Just to close out the corruption-palooza, Trump announced that he would endorse the Lone Star State poster-boy of corruption, Texas Attorney General Ken Paxton, in his primary against incumbent GOP Senator John Cornyn. Paxton’s scandals include a truly buffoonish array of fraud and bribery charges that resulted in him nearly being impeached by the state legislature. But corruption is a feature, not a bug, of Trumpland.All this smacks of late Rome and you’d be forgiven for half expecting Trump will next appoint a horse to an open Cabinet position, with Republicans rationalizing the need for more equine representation. It is no more absurd that the cavalcade of Trump appointees refusing to say that Biden won the 2020 election during their confirmation hearings in the Senate. The decision to parrot unreality for partisan gain defines deviancy down.
But in the search for something hopeful to hold onto in dark times, you can find some comfort in the fact that corruption is often the thing that turns the tide against authoritarian-adjacent administrations. And there is evidence this is happening.
Trump’s billions in self-enrichment, his reflexive twisting of U.S. policy to sell out long-term national interests and enduring values, comes at a moment when nearly half of Americans say they are feeling extremely anxious about their own financial situation.
That anxiety is driven by the widening gap between Main Street and Wall Street, a gap set on fire by a trade war and a real war Trump started, which has no end in sight but promises to further raise energy prices, fertilizer prices, and strangle the global economy. While CEOs embrace the transactional nature of this president, kissing his ring and offering vigs, the situation is grim if you’re not lining up at the Trump trough. At a time when the super-rich are getting richer, everyone else is told to go to hell by the man in the White House.
These are precisely the kinds of conditions that turn people against an aging, autocratic president who shows contempt for the very people who put him in office. It is not just that Trump’s approval numbers have plummeted to the point where two-thirds of Americans disapprove of the job he is doing. It is that Trump, for the first time, is opposed by a majority of non-college-educated white voters — a.k.a. his base — and they feel betrayed because Trump is raking in billions of dollars while they struggle to pay rent and buy groceries. Trump has dismissed and discounted their concerns, turning a blind eye to the anger about rising costs that carried him back into the presidency.

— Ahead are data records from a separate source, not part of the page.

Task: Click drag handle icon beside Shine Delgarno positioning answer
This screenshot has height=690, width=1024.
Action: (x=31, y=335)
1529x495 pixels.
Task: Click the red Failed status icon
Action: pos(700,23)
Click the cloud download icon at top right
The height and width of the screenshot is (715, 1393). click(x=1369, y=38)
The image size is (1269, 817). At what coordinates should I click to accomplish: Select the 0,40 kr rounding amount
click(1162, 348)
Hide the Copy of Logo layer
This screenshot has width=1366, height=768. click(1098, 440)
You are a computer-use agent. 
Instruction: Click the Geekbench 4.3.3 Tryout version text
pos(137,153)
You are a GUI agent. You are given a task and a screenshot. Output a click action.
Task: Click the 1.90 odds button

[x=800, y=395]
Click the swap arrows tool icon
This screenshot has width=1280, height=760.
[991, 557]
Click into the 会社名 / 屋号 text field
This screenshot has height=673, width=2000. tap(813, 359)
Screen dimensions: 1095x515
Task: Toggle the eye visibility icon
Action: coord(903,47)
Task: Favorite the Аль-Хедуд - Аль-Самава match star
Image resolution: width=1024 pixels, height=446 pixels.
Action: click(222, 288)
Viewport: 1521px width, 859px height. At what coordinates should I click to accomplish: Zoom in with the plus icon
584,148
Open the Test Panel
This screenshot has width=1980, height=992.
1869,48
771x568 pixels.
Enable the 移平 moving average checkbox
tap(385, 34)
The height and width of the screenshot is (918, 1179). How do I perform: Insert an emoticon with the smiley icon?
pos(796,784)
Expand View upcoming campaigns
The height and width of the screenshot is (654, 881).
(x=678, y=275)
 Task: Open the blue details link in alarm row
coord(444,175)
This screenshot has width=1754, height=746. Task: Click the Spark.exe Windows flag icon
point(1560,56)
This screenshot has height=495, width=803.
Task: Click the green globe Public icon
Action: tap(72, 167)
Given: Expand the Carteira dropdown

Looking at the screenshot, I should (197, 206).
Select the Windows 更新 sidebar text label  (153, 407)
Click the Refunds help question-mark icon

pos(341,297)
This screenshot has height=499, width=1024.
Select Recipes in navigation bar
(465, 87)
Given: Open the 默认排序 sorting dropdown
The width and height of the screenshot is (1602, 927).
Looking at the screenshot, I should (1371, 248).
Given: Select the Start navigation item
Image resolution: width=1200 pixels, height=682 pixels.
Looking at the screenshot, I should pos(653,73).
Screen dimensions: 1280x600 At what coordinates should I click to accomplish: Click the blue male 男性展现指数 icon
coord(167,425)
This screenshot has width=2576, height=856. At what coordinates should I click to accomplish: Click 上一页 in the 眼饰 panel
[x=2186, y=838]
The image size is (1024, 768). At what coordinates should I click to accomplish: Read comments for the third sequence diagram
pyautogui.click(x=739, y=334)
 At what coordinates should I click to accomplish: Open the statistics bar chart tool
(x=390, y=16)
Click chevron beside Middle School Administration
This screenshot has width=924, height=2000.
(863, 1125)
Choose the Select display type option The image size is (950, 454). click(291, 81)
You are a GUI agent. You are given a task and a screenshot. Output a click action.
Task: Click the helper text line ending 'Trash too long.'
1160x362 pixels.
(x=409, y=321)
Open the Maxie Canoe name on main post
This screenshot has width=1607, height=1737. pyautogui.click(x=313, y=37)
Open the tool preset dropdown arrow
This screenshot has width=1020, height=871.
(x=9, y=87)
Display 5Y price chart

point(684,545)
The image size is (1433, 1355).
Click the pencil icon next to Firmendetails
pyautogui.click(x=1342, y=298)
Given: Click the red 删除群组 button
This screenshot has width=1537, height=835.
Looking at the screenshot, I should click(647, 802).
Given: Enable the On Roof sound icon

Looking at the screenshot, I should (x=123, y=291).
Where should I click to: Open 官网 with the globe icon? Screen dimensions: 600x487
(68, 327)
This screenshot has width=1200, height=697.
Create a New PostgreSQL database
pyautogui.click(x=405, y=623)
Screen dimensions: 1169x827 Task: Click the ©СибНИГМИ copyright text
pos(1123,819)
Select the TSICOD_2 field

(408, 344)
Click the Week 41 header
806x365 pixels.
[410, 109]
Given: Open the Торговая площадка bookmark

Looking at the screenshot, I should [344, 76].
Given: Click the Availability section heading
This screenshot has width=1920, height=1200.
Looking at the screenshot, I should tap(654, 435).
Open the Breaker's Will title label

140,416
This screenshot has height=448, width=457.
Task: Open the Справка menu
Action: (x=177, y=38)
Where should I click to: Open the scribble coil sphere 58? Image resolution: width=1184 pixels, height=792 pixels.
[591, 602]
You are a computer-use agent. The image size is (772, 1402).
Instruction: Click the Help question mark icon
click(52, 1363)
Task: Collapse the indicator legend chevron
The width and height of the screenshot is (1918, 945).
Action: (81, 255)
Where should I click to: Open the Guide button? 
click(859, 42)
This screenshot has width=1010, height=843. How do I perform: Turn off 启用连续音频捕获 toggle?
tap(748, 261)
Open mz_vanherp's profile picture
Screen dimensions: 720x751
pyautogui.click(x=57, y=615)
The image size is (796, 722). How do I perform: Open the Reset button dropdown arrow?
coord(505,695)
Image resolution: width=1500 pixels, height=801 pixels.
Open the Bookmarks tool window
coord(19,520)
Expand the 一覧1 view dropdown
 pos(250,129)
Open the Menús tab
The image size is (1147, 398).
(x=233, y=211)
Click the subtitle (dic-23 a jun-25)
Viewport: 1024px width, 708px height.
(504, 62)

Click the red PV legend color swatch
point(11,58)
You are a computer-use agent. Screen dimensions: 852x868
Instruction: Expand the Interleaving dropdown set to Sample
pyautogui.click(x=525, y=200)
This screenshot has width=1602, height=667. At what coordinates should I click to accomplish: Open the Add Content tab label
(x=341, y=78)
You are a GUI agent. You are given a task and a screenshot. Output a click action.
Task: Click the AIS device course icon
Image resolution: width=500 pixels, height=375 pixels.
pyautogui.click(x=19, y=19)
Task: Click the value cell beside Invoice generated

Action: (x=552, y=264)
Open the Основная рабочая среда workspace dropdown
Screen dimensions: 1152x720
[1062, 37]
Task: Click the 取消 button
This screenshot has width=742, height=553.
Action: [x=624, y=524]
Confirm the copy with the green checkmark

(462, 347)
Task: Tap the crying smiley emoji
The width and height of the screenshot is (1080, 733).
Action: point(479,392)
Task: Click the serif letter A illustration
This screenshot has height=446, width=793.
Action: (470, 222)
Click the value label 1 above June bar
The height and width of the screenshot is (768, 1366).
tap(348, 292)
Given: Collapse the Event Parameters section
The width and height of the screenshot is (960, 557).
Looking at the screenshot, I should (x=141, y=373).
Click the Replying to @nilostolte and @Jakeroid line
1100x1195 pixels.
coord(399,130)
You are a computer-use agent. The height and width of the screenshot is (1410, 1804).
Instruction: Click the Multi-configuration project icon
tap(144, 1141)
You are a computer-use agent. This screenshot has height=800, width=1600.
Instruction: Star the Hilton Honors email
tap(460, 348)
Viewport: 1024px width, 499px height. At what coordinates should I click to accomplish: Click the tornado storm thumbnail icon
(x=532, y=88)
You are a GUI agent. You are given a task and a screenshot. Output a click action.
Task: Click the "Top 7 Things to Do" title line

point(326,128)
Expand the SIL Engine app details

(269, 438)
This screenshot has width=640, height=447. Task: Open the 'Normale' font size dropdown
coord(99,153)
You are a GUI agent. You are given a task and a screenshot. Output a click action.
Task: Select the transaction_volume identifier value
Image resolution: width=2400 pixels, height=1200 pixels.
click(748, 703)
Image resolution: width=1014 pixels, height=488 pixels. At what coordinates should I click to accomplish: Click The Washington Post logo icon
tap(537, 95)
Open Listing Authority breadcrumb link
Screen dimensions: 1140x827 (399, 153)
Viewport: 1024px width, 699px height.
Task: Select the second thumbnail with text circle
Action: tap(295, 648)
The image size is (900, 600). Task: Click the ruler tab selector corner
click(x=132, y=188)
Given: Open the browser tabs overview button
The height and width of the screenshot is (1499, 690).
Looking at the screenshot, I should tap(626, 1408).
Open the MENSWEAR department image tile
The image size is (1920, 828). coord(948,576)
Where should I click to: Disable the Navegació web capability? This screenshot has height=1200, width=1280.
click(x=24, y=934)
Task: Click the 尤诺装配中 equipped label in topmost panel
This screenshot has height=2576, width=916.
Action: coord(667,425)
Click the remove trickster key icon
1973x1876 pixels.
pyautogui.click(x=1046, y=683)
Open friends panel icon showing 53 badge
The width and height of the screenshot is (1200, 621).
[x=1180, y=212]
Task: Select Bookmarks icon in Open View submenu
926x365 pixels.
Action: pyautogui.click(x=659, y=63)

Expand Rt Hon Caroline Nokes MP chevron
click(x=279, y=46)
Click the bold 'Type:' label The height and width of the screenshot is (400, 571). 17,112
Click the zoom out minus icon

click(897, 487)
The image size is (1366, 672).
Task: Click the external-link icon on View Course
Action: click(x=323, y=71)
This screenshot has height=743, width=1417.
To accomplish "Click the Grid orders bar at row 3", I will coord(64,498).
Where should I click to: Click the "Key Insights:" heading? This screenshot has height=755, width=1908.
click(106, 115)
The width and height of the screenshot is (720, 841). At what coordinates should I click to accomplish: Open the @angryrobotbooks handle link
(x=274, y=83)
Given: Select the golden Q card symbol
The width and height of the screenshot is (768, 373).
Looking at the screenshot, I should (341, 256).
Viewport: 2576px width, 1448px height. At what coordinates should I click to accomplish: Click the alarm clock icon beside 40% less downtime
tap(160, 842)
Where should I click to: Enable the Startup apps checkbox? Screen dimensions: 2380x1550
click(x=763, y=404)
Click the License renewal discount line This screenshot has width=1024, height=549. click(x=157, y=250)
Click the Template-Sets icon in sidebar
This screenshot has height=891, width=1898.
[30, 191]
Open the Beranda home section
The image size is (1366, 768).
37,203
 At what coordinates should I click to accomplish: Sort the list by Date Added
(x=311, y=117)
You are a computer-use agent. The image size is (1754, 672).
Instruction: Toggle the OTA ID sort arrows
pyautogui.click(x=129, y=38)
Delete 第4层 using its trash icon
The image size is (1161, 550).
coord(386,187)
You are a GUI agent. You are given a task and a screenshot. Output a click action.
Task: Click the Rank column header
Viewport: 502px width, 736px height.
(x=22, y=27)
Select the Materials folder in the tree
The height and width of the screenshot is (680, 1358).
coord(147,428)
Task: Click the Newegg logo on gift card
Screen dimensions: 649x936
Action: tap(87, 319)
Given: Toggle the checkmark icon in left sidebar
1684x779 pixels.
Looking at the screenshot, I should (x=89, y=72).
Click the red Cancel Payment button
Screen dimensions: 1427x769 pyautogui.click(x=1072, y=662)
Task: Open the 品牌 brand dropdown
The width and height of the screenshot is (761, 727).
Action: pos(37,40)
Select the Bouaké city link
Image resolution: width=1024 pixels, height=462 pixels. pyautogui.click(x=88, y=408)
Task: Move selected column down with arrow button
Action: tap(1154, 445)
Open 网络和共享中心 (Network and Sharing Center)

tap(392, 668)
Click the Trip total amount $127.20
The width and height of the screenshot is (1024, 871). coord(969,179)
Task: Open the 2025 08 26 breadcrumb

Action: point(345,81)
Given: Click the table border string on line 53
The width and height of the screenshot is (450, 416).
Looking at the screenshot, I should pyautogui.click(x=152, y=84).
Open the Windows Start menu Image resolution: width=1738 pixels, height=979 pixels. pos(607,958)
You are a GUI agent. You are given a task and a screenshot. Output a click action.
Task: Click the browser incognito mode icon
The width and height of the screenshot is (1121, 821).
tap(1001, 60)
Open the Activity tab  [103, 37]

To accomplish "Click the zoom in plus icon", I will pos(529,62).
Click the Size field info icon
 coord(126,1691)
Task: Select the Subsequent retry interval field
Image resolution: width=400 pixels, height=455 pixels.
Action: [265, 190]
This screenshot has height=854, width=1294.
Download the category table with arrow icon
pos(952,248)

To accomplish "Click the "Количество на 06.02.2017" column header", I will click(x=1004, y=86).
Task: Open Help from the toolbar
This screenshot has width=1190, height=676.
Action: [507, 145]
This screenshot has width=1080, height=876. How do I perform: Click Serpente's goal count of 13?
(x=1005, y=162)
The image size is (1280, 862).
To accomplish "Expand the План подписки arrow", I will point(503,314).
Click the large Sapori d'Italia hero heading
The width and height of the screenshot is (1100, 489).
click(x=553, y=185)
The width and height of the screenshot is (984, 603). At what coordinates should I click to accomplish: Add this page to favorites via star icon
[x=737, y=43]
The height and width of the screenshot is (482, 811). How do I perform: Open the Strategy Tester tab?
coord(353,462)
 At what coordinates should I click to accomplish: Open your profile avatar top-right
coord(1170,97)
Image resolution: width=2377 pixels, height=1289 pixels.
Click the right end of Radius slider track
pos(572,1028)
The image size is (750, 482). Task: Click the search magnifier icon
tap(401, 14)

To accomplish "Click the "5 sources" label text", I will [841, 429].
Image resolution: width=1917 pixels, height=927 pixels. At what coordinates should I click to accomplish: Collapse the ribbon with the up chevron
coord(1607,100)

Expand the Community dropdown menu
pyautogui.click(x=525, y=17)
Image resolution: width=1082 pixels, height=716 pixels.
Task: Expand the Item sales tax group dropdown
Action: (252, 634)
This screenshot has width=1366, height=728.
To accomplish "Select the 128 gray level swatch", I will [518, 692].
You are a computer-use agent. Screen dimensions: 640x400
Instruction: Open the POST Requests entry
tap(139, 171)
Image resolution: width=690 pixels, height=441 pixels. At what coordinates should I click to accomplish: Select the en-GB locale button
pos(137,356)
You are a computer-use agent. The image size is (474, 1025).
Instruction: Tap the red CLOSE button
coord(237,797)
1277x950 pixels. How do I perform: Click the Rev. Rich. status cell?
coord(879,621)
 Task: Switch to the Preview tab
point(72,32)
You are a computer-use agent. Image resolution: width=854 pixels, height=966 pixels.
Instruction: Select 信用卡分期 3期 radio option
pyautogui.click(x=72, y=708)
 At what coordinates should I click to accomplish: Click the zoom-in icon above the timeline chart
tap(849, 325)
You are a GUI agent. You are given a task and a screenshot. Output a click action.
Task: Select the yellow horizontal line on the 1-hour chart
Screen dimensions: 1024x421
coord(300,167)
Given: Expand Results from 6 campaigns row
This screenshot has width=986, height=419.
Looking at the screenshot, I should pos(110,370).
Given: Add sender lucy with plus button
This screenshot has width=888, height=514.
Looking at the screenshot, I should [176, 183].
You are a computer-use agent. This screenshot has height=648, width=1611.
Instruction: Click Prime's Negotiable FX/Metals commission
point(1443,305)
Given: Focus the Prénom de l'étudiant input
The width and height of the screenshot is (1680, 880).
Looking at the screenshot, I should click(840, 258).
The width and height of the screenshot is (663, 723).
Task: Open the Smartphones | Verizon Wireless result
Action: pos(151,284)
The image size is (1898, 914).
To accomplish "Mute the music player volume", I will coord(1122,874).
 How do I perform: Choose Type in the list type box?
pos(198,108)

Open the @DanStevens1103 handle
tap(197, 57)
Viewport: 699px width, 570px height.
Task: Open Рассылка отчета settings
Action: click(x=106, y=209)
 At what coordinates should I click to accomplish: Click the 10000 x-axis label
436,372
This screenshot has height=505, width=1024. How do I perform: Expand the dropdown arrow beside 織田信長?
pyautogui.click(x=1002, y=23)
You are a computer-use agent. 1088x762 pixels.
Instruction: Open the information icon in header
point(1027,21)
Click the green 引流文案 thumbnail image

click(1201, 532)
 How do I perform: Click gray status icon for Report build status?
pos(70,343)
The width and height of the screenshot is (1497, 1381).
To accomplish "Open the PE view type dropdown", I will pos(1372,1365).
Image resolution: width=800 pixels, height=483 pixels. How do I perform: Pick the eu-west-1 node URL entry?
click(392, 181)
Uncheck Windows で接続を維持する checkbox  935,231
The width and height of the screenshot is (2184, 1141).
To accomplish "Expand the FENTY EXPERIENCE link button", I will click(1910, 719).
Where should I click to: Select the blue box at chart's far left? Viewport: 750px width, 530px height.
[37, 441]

Trump’s aim is to make his thievery so blatant that we collectively become numb to it and disfigure our democracy in the process. Once upon a time conservatives warned about the dangers of “crony capitalism” and corruption. Now they are silent and complicit. It is the temporary triumph of partisanship over principle. Patriotism demands that we reassert the basic American idea that no man is above the law and that our presidents are not kings.